The code, which has been on the books since at least 1957, was created to ensure that workers enjoy the maximum sense of anonymity in shared toilets even while in the presence of others.
The string of violations began last Monday when 24-year-old Caelynn Mois started her first day. “Hi, oh, is somebody in here?” she is reported to have said when she entered the restroom and saw feet in one of the stalls. “Marie-Laure? It’s me, Caelynn, the new accountant. We met earlier.”
The following day, Mois intentionally followed a colleague with whom she had been chatting into the restroom, trying to continue their conversation even as the other hid in a stall and used “meditation, complex yoga positions, and old-fashioned willpower” to resist the urge to pee until Mois left.
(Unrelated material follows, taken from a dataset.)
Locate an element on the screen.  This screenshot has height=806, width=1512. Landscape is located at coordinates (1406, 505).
One angry receptionist says that not only did Mois cheerily say hello to her while in the restroom, but that hours later she alluded to their encounter, asking if she knew if the soap dispenser was still empty, “like it was earlier, when we saw each other in there, after you finished your business.”
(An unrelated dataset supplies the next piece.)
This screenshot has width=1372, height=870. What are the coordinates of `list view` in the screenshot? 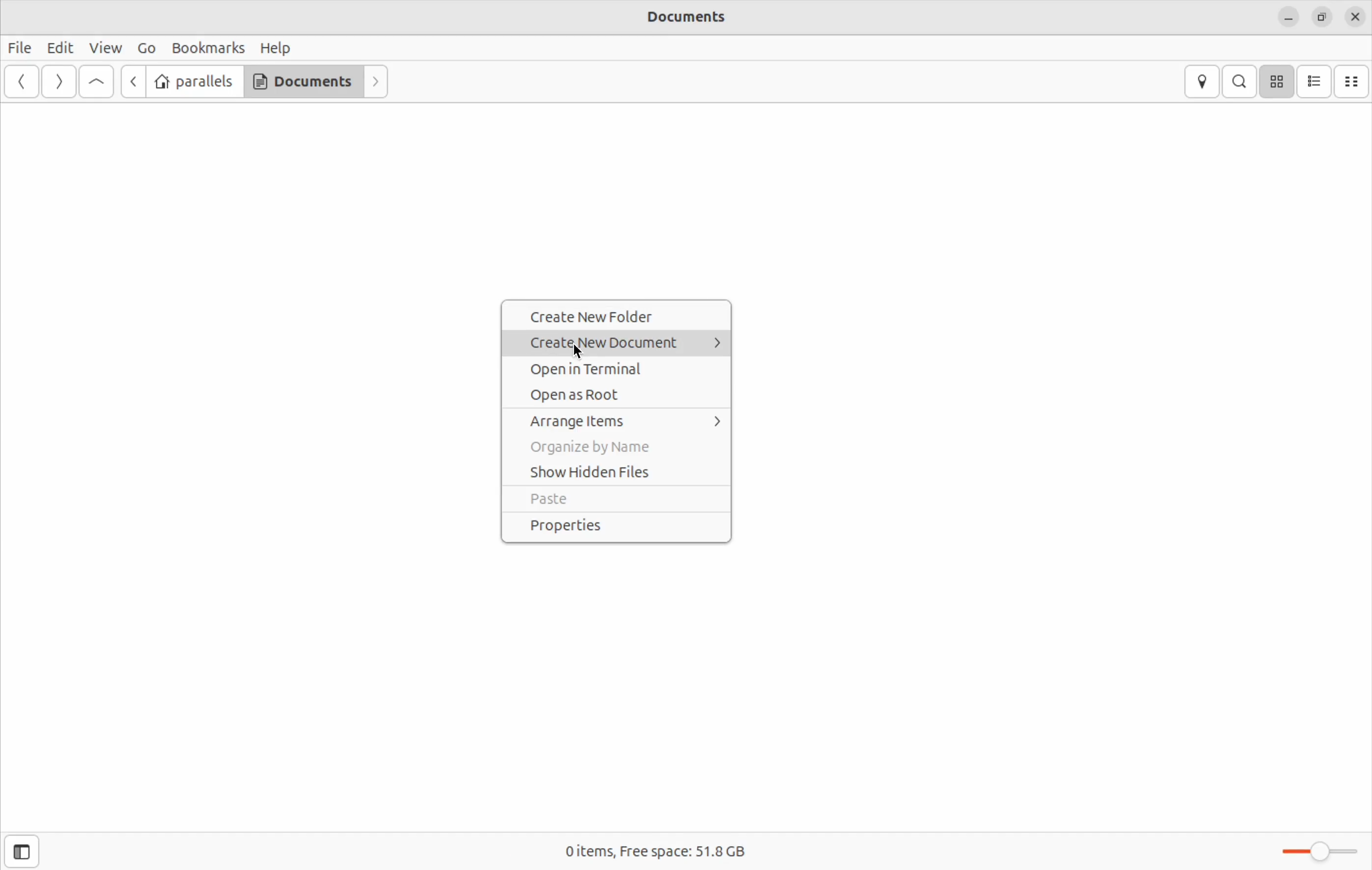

HR eventually set up an emergency meeting with Mois in order to clarify the importance of the toilet code. According to sources, HR officers conducted role play sessions with Mois to instruct her on proper behavior in shared toilet situations, including how to lower her eyes while entering or exiting, and how to “un-hear” the sounds a boss makes while in an adjacent stall. She was then required to send an apology email to all of the other women in her department.
“I am truly sorry for my egregious breaking of the rules,” she wrote. “I understand that to prevent awkward face-to-face encounters, I should remain in my toilet stall until I am certain others have exited the restroom, and that if I do accidentally run into someone in the restroom, I must not greet her by name or even look at her, and that any communication needs to be limited to ‘oh,’ ‘oops,’ or other monosyllabic utterances.”
“Also, I promise to never again inquire while a colleague is washing her hands if she’d like some medicine for her stomach problems.”